If you are unsure whether the adjoining structure you are thinking about is actually a party well then Contour Designs can help you with the determination.


If the owner of a property wishes to undertake works that fall within the remit of the Party Wall etc. Act 1996 then it is their statutory duty to inform their neighbour(s) by serving a party wall notice.

If you intend to carry out any work which involves one or more of the following:

  • Work on an existing wall, ceiling or floor structure shared with another property?
  • Building on or at the boundary with another property?
  • Excavating near a neighbouring building or structure?

then the Act does apply, and you must take action and be aware of your obligations under the Act. You should review the section below entitled “Are my proposed works covered by the Act?” for further details.

Owners should be aware that before major works are performed to a party wall they are obliged to notify adjoining owners of the intention to perform works via a party structure notice. In some circumstances there may be more than one Adjoining owner and notice should be served on all owners. It is highly advisable to speak to adjoining owners in advance of serving a notice to ensure they are aware it will be incoming and to discuss the arrangements and perhaps gauge their consent in principle. Whether the adjoining owner agrees or not the notice of the works must should still be served upon them.

The Act does allow minor works, such as the installation of shelving and wall units, without a notice or consent. However, there is an automatic obligation to ensure that any works to party walls do not cause unnecessary inconvenience to adjoining owners or adversely impact the structural support provided by the structure. If in doubt a structural surveyor should be consulted as an adjoining owner can seek to take out an injunction to halt work of which they have not been notified and seek compensation where relevant.


We have provided some brief notes summarising works which come within the scope of the Party Wall etc. Act 1996 and therefore would be notifiable works and require a notice to be served. The focus of this article is alterations and extensions to residential properties though it can be applied to commercial properties as well.

Under the Act and as mentioned above, notifiable works will fall in to one of three categories

  • Section 2: Work on an existing wall, ceiling or floor structure shared with another property?
  • Section 1: Building on or at the boundary with another property?
  • Section 6: Excavating near a neighbouring building or structure?
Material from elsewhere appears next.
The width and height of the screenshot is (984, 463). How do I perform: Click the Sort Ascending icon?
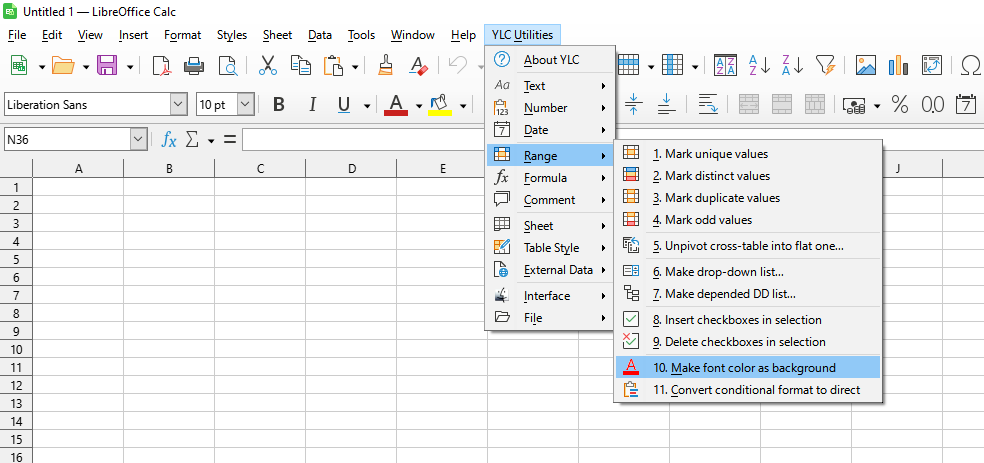(x=759, y=66)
Under Section 2: Work on an existing wall, ceiling or floor structure shared with another property?

The list of works which a Building Owner has the right to undertake which have a direct effect on a party wall are given under section 2(2), these are listed below with some typical examples:

(a) ‘To underpin, thicken or raise a party structure, a party fence wall, or an external wall which belongs to the building owner and is built against a party structure or party fence wall’ - This section allows a Building Owner to increase the height of a party wall as part of a loft conversion 9for example) or to add an extra floor to a building or to underpin the whole width of a party wall which has suffered from subsidence.

(b) ‘To make good, repair, or demolish and rebuild, a party structure or party fence wall in a case where such work is necessary on account of defect or want of repair of the structure or wall’ - Where a party wall has become defective either owner can take the initiative and serve notice to have it repaired or re-built. The costs of the work are split according to the use that the owners make of the wall and responsibility for the defect or lack of repair.
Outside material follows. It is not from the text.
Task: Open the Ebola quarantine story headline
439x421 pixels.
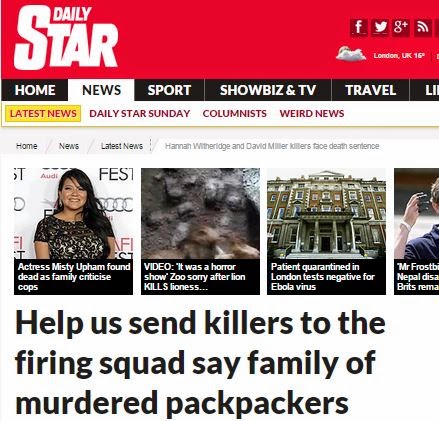Action: click(323, 277)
Sub-sections (c) & (d) of the Act typically do not apply to works on residential properties.

(e) ‘To demolish a party structure which is of insufficient strength or height for the purposes of any intended building of the building owner and to rebuild it of sufficient strength or height for the said purposes (including rebuilding to a lesser height or thickness where the rebuilt structure is of sufficient strength and height for the purposes of any adjoining owner)’ - This right would only be exercised as a last resort as the costs would be considerable; including the payment of compensation to the Adjoining Owner for disturbance and inconvenience. Most designers/engineers would explore alternative options first.

(f) ‘To cut into a party structure for any purpose (which may be or include the purpose of inserting a damp proof course)’ - This right is most commonly exercised by a Building Owner cutting pockets in to a party wall to insert beams, either as part of loft conversion works or when internal walls are to be removed. It also covers the insertion of flashings and damp-proofing works which involve drilling or cutting in to the party wall.

(g) ‘To cut away from a party wall, party fence wall, external wall or boundary wall any footing or any projecting chimney breast, jamb or flue, or other projection on or over the land of the building owner in order to erect, raise or underpin any such wall or for any other purpose’ - This section covers the demolition of chimney breasts which are attached to a party wall but also gives the Building Owner the right to cut away other projections from the party wall, such as footings, if they are impeding his building work.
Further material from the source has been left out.